**Directions**:
Reproduce the text on Exchange 2007 clustering below in full and word for word, leaving out the material that follows it.

**Excerpted text**:
— BEGIN —

What's new in Exchange 2007 clustering
Most of you out there have of course heard about Exchange 2007 and maybe even have seen some demo's. But I have a feeling very few of you have actually deployed it yet - not that you don't want to of course but these things take time. In this blog I'm going to give you the low-down on what's new in Exchange 2007 clustering and how it might apply in your current Exchange 2000/2003 environment (I'm not going to even mention Exchange 5.5 as I know you have all migrated by now!). This way when your users (or your boss), wants "more" e.g. better availability, better performance, "why can't I do X, Y or Z" etc., you'll have a bit of ammunition ... "well if you gave me some budget I think I could do something for you ...". You know, be the hero.
4 Cluster Flavours & 4 New Acronyms
Yippee - 4 new acronyms to confuse our colleagues and bosses and make us look smart. They are:
- SCC - Single Copy Cluster
- LCR - Local Continuous Replication
- CCR - Cluster Continuous Replication
- SCR - Standby Continuous Replication
Let's have a closer look at them.

— END —

**Data extract**:

— BEGIN —

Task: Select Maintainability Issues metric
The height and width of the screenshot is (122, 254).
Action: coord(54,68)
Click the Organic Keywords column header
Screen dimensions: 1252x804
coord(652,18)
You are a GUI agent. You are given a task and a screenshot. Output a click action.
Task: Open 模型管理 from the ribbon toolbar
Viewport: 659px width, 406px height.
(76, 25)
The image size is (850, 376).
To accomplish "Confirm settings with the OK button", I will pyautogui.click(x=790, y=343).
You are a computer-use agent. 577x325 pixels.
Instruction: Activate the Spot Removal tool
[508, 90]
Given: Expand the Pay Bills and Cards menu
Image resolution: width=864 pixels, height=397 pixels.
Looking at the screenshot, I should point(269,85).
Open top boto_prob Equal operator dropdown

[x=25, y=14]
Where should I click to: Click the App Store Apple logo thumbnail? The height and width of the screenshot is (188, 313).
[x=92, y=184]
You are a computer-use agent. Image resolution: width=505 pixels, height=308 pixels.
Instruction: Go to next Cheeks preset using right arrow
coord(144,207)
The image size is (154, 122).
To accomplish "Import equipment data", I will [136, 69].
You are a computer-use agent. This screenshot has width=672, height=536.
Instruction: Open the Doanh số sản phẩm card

— END —

**Answer for the task**:
What's new in Exchange 2007 clustering
Most of you out there have of course heard about Exchange 2007 and maybe even have seen some demo's. But I have a feeling very few of you have actually deployed it yet - not that you don't want to of course but these things take time. In this blog I'm going to give you the low-down on what's new in Exchange 2007 clustering and how it might apply in your current Exchange 2000/2003 environment (I'm not going to even mention Exchange 5.5 as I know you have all migrated by now!). This way when your users (or your boss), wants "more" e.g. better availability, better performance, "why can't I do X, Y or Z" etc., you'll have a bit of ammunition ... "well if you gave me some budget I think I could do something for you ...". You know, be the hero.
4 Cluster Flavours & 4 New Acronyms
Yippee - 4 new acronyms to confuse our colleagues and bosses and make us look smart. They are:
- SCC - Single Copy Cluster
- LCR - Local Continuous Replication
- CCR - Cluster Continuous Replication
- SCR - Standby Continuous Replication
Let's have a closer look at them.